Why Are There No Toilet Seat Covers?

That was the question I heard at least once every day by at least one of the teenage girls in our group when we were in Switzerland:  Why are there no toilet seat covers?  It occurred to me then that no, I had never seen toilet seat covers in any public restroom in any country in Europe.  At first, my answer was that seat covers are not necessary because the lovely Klofrau will step into your stall after you're done and wipe down the seat for the next person, all for the few Euros she charged you at the door.  Ewwww!, was the response to that, of course.  But we encountered not a single Klofrau in Switzerland.  (That was much to my disappointment, too, because personally I feel one's European experience is not complete until one has been chased out of a public restroom by a toilet lady with scrub brush in hand for trying to sneak by without putting coins in the plate or for using too many paper towels.)

In one restroom we found this product dispenser in the stall:


It's a little hard to read because I should have used the macro setting on my camera, but basically it's a cleaning soap (disinfectant, one hopes) that you dispense on to a bit of toilet paper and then wipe down the toilet seat with before you are seated.  Ewwwww, was also the response to that.

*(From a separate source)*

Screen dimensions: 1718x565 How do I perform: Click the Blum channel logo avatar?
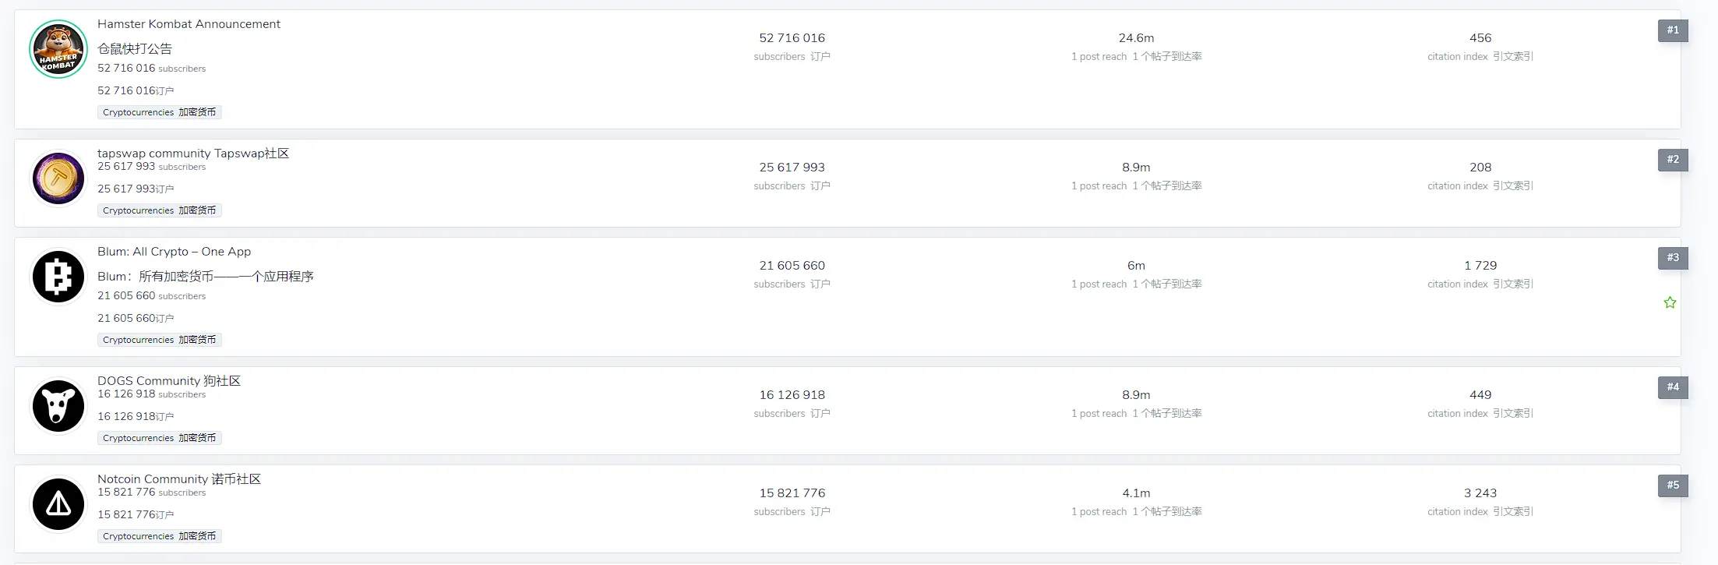(58, 277)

If you can read German you'll get a chuckle out of this sign posted on a bathroom stall door:


It's a little rhyme beseeching you to use the toilet brush before you leave so that no one should have to "read the tracks you left behind."

Actually, I found the Swiss quite revolutionary in the world of European public restrooms.  Take a look at their McClean facilities (does McDonalds know about this infringement on their trade name I wonder?):

A McClean public restroom facility in the Bern train station.

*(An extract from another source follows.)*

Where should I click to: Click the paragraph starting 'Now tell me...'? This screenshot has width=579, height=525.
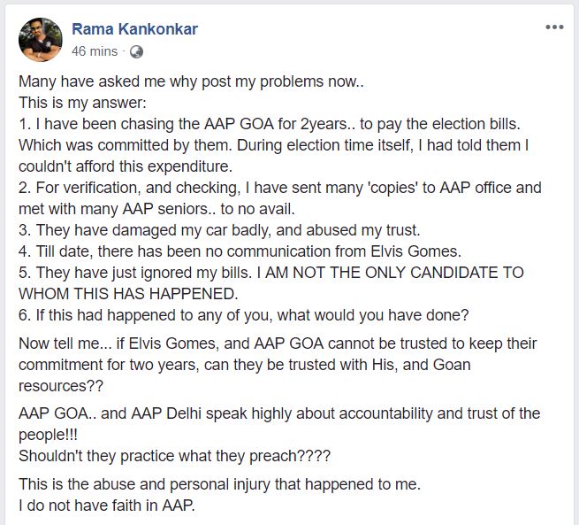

Since I, as a matter of principle, refuse to pay to use a restroom, I did not enter the McClean facility seen here, but one of my co-chaperones did.  She proclaimed it exceptionally hygienic and well-stocked with everything - except toilet seat covers.  As you can see from the pricing schedule below, McClean exhibits a measure of sexism in its rates:


Women have to pay 2.00 Swiss francs to use the WC; men only pay 1.50 for the pissoir.

We didn't see any free-standing pissoirs on the streets of Switzerland (à la France) nor encounter any squat toilets (common in Turkey and still seen in Italy).  In Zurich, this pay toilet stood in a busy market square:


I like to think European countries are beginning to see the wisdom in providing public restrooms (anyone like the smell in the Paris Metro?) and maybe someday will also determine them to be much more effective when offered at no charge.  And much more sanitary with disposable toilet seat covers.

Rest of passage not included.